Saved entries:
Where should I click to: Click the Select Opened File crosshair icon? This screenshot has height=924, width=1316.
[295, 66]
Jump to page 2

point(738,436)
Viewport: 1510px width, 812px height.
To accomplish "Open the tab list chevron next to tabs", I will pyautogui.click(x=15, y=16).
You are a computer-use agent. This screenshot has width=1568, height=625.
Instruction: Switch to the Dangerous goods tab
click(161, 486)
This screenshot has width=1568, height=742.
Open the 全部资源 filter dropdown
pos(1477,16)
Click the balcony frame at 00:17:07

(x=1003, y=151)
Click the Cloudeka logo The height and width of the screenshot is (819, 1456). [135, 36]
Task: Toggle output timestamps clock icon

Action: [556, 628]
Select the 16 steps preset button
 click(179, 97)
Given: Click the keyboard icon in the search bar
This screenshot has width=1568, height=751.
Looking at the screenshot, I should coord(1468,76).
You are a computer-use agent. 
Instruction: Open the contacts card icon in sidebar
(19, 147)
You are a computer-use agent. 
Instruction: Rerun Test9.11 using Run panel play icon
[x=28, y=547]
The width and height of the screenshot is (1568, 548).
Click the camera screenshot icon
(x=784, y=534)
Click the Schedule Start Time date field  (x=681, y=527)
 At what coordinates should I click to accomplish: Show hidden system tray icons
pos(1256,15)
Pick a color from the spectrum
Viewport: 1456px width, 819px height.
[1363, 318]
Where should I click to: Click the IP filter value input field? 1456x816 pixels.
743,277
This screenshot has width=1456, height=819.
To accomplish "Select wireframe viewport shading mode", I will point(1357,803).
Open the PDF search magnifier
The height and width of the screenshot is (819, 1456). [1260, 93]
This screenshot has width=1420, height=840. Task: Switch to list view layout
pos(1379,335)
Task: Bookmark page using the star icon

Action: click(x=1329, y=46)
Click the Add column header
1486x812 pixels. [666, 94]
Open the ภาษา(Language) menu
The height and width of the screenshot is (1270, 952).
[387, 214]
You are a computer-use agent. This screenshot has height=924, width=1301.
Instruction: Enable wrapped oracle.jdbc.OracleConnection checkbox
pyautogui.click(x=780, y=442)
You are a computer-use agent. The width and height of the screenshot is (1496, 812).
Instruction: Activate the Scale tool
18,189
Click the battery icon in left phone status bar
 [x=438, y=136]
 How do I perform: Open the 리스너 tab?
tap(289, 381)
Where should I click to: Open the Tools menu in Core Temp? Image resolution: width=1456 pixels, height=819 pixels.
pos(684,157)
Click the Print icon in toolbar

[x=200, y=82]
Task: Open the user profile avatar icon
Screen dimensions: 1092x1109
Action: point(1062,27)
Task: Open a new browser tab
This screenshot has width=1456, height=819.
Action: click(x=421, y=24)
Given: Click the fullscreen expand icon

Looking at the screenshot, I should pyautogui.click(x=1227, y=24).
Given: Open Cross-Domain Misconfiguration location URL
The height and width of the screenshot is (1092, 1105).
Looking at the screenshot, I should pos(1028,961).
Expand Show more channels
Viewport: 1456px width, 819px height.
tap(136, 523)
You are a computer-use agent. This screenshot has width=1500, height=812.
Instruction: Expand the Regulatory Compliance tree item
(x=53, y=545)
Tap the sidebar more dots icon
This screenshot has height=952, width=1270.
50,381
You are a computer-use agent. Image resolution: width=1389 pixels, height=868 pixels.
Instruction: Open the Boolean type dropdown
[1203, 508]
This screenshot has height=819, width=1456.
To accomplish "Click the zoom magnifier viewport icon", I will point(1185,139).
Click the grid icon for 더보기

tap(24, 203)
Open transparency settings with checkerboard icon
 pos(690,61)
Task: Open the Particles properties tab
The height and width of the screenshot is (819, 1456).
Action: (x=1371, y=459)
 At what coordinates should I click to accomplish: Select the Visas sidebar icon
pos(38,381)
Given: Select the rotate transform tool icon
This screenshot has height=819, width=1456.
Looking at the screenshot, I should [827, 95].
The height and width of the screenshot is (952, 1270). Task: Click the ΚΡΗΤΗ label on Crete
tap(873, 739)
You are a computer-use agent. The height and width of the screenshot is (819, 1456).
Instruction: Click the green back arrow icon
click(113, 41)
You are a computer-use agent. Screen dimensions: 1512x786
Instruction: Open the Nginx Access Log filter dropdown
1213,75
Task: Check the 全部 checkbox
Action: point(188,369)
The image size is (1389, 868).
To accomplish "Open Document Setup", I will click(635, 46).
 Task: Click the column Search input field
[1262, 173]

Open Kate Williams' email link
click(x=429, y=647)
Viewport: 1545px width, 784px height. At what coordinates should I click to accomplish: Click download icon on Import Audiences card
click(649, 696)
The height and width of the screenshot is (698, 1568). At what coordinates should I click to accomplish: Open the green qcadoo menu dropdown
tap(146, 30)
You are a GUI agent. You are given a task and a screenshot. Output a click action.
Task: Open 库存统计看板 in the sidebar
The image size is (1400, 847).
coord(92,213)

→ BRIEF
Please output each entry above exactly, leaving nothing out.

→ EXPECTED ANSWER
Where should I click to: Click the Select Opened File crosshair icon? This screenshot has height=924, width=1316.
[295, 66]
Jump to page 2

point(738,436)
Viewport: 1510px width, 812px height.
To accomplish "Open the tab list chevron next to tabs", I will pyautogui.click(x=15, y=16).
You are a computer-use agent. This screenshot has width=1568, height=625.
Instruction: Switch to the Dangerous goods tab
click(161, 486)
This screenshot has width=1568, height=742.
Open the 全部资源 filter dropdown
pos(1477,16)
Click the balcony frame at 00:17:07

(x=1003, y=151)
Click the Cloudeka logo The height and width of the screenshot is (819, 1456). [135, 36]
Task: Toggle output timestamps clock icon

Action: [556, 628]
Select the 16 steps preset button
 click(179, 97)
Given: Click the keyboard icon in the search bar
This screenshot has width=1568, height=751.
Looking at the screenshot, I should coord(1468,76).
You are a computer-use agent. 
Instruction: Open the contacts card icon in sidebar
(19, 147)
You are a computer-use agent. 
Instruction: Rerun Test9.11 using Run panel play icon
[x=28, y=547]
The width and height of the screenshot is (1568, 548).
Click the camera screenshot icon
(x=784, y=534)
Click the Schedule Start Time date field  (x=681, y=527)
 At what coordinates should I click to accomplish: Show hidden system tray icons
pos(1256,15)
Pick a color from the spectrum
Viewport: 1456px width, 819px height.
[1363, 318]
Where should I click to: Click the IP filter value input field? 1456x816 pixels.
743,277
This screenshot has width=1456, height=819.
To accomplish "Select wireframe viewport shading mode", I will point(1357,803).
Open the PDF search magnifier
The height and width of the screenshot is (819, 1456). [1260, 93]
This screenshot has width=1420, height=840. Task: Switch to list view layout
pos(1379,335)
Task: Bookmark page using the star icon

Action: click(x=1329, y=46)
Click the Add column header
1486x812 pixels. [666, 94]
Open the ภาษา(Language) menu
The height and width of the screenshot is (1270, 952).
[387, 214]
You are a computer-use agent. This screenshot has height=924, width=1301.
Instruction: Enable wrapped oracle.jdbc.OracleConnection checkbox
pyautogui.click(x=780, y=442)
You are a computer-use agent. The width and height of the screenshot is (1496, 812).
Instruction: Activate the Scale tool
18,189
Click the battery icon in left phone status bar
 [x=438, y=136]
 How do I perform: Open the 리스너 tab?
tap(289, 381)
Where should I click to: Open the Tools menu in Core Temp? Image resolution: width=1456 pixels, height=819 pixels.
pos(684,157)
Click the Print icon in toolbar

[x=200, y=82]
Task: Open the user profile avatar icon
Screen dimensions: 1092x1109
Action: point(1062,27)
Task: Open a new browser tab
This screenshot has width=1456, height=819.
Action: click(x=421, y=24)
Given: Click the fullscreen expand icon

Looking at the screenshot, I should pyautogui.click(x=1227, y=24).
Given: Open Cross-Domain Misconfiguration location URL
The height and width of the screenshot is (1092, 1105).
Looking at the screenshot, I should pos(1028,961).
Expand Show more channels
Viewport: 1456px width, 819px height.
tap(136, 523)
You are a computer-use agent. This screenshot has width=1500, height=812.
Instruction: Expand the Regulatory Compliance tree item
(x=53, y=545)
Tap the sidebar more dots icon
This screenshot has height=952, width=1270.
50,381
You are a computer-use agent. Image resolution: width=1389 pixels, height=868 pixels.
Instruction: Open the Boolean type dropdown
[1203, 508]
This screenshot has height=819, width=1456.
To accomplish "Click the zoom magnifier viewport icon", I will point(1185,139).
Click the grid icon for 더보기

tap(24, 203)
Open transparency settings with checkerboard icon
 pos(690,61)
Task: Open the Particles properties tab
The height and width of the screenshot is (819, 1456).
Action: (x=1371, y=459)
 At what coordinates should I click to accomplish: Select the Visas sidebar icon
pos(38,381)
Given: Select the rotate transform tool icon
This screenshot has height=819, width=1456.
Looking at the screenshot, I should [827, 95].
The height and width of the screenshot is (952, 1270). Task: Click the ΚΡΗΤΗ label on Crete
tap(873, 739)
You are a computer-use agent. The height and width of the screenshot is (819, 1456).
Instruction: Click the green back arrow icon
click(113, 41)
You are a computer-use agent. Screen dimensions: 1512x786
Instruction: Open the Nginx Access Log filter dropdown
1213,75
Task: Check the 全部 checkbox
Action: point(188,369)
The image size is (1389, 868).
To accomplish "Open Document Setup", I will click(635, 46).
 Task: Click the column Search input field
[1262, 173]

Open Kate Williams' email link
click(x=429, y=647)
Viewport: 1545px width, 784px height. At what coordinates should I click to accomplish: Click download icon on Import Audiences card
click(649, 696)
The height and width of the screenshot is (698, 1568). At what coordinates should I click to accomplish: Open the green qcadoo menu dropdown
tap(146, 30)
You are a GUI agent. You are given a task and a screenshot. Output a click action.
Task: Open 库存统计看板 in the sidebar
The image size is (1400, 847).
coord(92,213)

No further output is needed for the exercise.